I am trying to perform a parallel graph traversal. The entire code has only one shared variable (writable) - i would like to know why the memory consumption is too much for this. As per my understanding the memory should be
size of local variables in bfs * no of threads + ~some overheads
But i get the values much more than this.
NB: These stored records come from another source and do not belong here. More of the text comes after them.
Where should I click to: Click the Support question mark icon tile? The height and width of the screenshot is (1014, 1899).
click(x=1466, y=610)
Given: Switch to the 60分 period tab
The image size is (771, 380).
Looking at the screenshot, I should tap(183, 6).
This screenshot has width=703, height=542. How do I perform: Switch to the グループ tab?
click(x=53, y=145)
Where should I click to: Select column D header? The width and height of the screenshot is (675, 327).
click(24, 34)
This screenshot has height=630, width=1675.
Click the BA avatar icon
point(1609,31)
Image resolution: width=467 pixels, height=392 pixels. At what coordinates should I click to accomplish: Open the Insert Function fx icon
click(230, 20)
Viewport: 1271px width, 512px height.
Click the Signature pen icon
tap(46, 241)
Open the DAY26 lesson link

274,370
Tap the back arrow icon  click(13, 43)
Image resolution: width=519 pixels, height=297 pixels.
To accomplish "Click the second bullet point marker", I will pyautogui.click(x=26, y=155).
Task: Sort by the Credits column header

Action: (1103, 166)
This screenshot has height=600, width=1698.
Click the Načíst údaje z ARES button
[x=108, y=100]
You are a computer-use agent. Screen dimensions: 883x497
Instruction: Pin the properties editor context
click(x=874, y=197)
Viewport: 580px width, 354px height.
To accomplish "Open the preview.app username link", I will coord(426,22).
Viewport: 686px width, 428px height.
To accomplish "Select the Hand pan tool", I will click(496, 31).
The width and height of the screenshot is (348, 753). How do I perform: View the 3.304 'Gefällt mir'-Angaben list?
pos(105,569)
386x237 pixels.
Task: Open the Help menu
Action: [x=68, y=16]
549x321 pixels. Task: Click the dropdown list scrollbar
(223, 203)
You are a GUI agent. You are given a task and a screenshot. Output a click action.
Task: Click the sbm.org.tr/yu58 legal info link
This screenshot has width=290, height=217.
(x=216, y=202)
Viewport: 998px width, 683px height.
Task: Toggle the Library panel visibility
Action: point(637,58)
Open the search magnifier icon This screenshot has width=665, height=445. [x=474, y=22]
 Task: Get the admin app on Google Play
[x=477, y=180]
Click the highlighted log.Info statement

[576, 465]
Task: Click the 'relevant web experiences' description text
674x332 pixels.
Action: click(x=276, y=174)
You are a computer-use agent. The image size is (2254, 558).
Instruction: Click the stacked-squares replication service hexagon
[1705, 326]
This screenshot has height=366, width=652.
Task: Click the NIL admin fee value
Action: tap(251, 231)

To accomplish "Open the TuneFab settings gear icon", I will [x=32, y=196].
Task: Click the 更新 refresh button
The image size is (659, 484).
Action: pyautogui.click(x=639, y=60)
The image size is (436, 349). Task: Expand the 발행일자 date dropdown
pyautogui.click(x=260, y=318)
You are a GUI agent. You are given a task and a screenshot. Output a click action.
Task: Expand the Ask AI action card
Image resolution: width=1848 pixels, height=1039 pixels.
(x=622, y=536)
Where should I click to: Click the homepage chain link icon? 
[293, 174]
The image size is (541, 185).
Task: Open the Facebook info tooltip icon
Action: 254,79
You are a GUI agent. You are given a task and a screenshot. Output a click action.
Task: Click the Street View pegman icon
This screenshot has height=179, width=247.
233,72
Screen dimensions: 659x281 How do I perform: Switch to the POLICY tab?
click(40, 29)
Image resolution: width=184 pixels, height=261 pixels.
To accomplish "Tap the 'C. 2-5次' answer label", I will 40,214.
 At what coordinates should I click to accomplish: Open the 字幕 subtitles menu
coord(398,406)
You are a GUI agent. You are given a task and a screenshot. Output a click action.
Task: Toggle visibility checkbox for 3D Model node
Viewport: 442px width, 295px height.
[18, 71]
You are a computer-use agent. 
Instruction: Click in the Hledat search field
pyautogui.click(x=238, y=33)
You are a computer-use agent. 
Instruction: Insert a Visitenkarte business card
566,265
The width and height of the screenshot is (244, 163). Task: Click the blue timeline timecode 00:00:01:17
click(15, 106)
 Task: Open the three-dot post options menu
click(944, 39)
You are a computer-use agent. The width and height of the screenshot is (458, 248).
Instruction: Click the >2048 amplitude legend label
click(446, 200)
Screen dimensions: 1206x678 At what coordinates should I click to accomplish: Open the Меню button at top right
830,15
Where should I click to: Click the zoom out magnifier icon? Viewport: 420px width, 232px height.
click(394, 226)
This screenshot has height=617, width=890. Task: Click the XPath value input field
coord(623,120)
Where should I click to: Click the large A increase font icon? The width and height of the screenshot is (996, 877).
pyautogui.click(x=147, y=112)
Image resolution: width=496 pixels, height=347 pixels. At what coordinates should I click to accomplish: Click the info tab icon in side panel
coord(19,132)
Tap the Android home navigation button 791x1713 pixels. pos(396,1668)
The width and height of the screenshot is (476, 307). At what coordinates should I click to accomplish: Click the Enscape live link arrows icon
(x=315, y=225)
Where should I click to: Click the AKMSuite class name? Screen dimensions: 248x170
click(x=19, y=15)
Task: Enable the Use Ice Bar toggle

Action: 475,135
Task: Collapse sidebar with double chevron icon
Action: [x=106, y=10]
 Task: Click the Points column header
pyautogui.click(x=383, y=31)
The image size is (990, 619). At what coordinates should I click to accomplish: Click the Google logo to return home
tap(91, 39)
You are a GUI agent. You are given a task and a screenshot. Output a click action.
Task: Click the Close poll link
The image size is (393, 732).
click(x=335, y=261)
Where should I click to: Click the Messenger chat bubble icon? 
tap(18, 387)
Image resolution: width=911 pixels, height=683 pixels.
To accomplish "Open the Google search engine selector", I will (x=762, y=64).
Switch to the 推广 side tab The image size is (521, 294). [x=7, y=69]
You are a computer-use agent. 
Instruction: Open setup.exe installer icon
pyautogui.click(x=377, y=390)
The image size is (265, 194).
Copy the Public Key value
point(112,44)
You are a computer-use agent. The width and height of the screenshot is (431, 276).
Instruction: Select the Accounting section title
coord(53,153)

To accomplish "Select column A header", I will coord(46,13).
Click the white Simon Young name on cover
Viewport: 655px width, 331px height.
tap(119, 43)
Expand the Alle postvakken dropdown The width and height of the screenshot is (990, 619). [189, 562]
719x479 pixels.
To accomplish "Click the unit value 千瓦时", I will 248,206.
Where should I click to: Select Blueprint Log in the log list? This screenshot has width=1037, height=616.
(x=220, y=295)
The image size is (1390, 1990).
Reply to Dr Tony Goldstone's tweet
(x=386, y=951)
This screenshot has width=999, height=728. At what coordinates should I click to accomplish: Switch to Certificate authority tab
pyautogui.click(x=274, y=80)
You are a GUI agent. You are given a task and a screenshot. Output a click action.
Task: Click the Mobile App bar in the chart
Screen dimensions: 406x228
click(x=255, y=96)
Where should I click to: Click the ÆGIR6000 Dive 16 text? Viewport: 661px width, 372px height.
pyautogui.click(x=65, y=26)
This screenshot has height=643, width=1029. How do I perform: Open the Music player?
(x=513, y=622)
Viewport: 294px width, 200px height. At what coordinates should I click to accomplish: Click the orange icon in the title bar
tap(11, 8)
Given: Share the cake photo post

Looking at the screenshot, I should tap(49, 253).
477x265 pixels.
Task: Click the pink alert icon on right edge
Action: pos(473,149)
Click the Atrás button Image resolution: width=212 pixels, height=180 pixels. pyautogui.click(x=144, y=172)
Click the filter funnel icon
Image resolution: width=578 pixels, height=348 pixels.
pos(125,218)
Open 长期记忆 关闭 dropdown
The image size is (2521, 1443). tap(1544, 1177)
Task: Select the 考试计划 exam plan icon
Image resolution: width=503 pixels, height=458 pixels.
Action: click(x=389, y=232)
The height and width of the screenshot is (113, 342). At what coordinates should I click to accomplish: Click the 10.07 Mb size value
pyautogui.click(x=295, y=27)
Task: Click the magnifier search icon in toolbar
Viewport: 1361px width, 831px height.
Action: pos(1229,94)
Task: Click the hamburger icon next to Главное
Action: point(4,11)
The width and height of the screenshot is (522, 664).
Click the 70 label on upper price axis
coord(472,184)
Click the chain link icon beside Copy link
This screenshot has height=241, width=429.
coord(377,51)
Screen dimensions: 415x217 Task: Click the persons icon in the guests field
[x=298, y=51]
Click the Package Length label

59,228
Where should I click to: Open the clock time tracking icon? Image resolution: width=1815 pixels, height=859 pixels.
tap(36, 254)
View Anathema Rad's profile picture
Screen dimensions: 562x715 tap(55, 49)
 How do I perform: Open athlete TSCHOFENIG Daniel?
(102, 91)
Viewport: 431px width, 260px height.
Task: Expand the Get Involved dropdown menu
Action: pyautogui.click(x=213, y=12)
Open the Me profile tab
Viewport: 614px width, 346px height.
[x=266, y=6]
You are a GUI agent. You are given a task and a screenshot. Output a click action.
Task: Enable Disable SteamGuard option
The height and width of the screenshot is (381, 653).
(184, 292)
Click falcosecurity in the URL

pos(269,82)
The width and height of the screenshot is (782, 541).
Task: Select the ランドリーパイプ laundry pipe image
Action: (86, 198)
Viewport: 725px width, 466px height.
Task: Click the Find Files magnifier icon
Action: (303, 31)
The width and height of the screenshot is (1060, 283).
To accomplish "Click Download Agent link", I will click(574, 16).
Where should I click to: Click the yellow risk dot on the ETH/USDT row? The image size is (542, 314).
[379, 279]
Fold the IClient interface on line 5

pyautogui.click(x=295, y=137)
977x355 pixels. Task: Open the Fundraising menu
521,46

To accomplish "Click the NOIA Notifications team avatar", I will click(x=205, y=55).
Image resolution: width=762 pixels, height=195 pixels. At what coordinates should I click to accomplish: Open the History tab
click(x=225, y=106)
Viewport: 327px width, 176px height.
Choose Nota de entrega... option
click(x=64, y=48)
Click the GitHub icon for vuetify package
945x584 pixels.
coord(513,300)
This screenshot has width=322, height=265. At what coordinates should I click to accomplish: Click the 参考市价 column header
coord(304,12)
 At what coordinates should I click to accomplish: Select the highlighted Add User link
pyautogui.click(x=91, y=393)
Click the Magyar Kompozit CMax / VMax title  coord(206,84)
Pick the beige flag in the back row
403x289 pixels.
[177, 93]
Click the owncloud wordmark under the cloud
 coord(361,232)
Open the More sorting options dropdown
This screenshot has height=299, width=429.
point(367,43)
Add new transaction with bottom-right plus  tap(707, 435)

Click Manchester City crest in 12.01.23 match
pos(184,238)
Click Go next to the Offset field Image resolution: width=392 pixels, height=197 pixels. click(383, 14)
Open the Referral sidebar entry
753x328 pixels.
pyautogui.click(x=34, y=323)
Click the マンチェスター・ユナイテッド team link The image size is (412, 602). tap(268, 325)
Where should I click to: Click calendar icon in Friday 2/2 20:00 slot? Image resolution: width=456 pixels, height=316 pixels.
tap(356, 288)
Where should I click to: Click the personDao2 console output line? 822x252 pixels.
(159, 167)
Am i doing something wrong ?
Compiled using gcc/9.2.0
g++ demo.cpp -I . -o d -std=c++11 -O2 -fopenmp
#include <iostream>
#include <queue>
#include <vector>
#include <set>
#include <algorithm>
#include <climits>
#include <cmath>
#include <iomanip>
#include <map>
#include <map>
#include <tuple>
#include <sstream>
#include <unordered_set>
#include "omp.h"
using namespace std;
static map<int,std::vector<int>> g_adjLst;
static map<int,std::vector<int>> g_pairLst;
static int g_vertex;
void setSize(int nodesLen) ;
void addEdge(const int src, const int dst);
void print();
int findShortestPath(int src,int dst);
string bfs(int src, const std::vector<int>& , int thread) ;
int getSize() ;
int getPairSize() ;
void clearPair () ;
void storePairForPathFinding(int src, int dst) ;
string runBFS();
void setSize(int nodesLen) {
g_vertex = nodesLen;
}
string bfs( int src, const std::vector<int>& dst , int perc) {
std::stringstream msg;
if (g_adjLst.find(src) == g_adjLst.end()) {
return "";
}
std::vector<int> dist (g_vertex,INT_MAX);
std::vector<bool> visited(g_vertex,false);
std::queue <int> q;
q.push(src);
visited.at(src) = true;
dist.at(src)= 0;
while (!q.empty()) {
int size = q.size();
while (size--) {
int curr = q.front();
q.pop();
if (g_adjLst.find(curr) == g_adjLst.end()) {
return "";
}
for (vector<int> ::const_iterator it = g_adjLst[curr].begin(); it != g_adjLst[curr].end(); ++it) {
if (visited.at(*it)) {continue;}
if (dist.at(*it)> dist.at(curr) +1) {
dist.at(*it)= dist.at(curr) + 1;
q.push(*it);
}
visited.at(*it) = 1;
}
}
}
stringstream s;
for (std::vector<int> ::const_iterator it = dst.begin() ; it != dst.end(); ++it) {
s << " {" << src << "," << *it << "} " << dist[*it] ;
}
return s.str();
}
//
void storePairForPathFinding (int src, int dst) {
g_pairLst[src].push_back(dst);
}
//
//
string runBFS() {
int i,tid=0,nthreads;
vector<int> ::iterator ip ;
for (std::map<int,std::vector<int>> ::iterator it = g_pairLst.begin(); it != g_pairLst.end() ;++it) {
ip = std::unique(it->second.begin() , it->second.end());
it->second.resize(std::distance(it->second.begin(),ip));
}
std::string totalStr = "" ,partialStr = "";
int total = g_pairLst.size();
#pragma omp parallel for private(tid,nthreads,partialStr) shared (totalStr)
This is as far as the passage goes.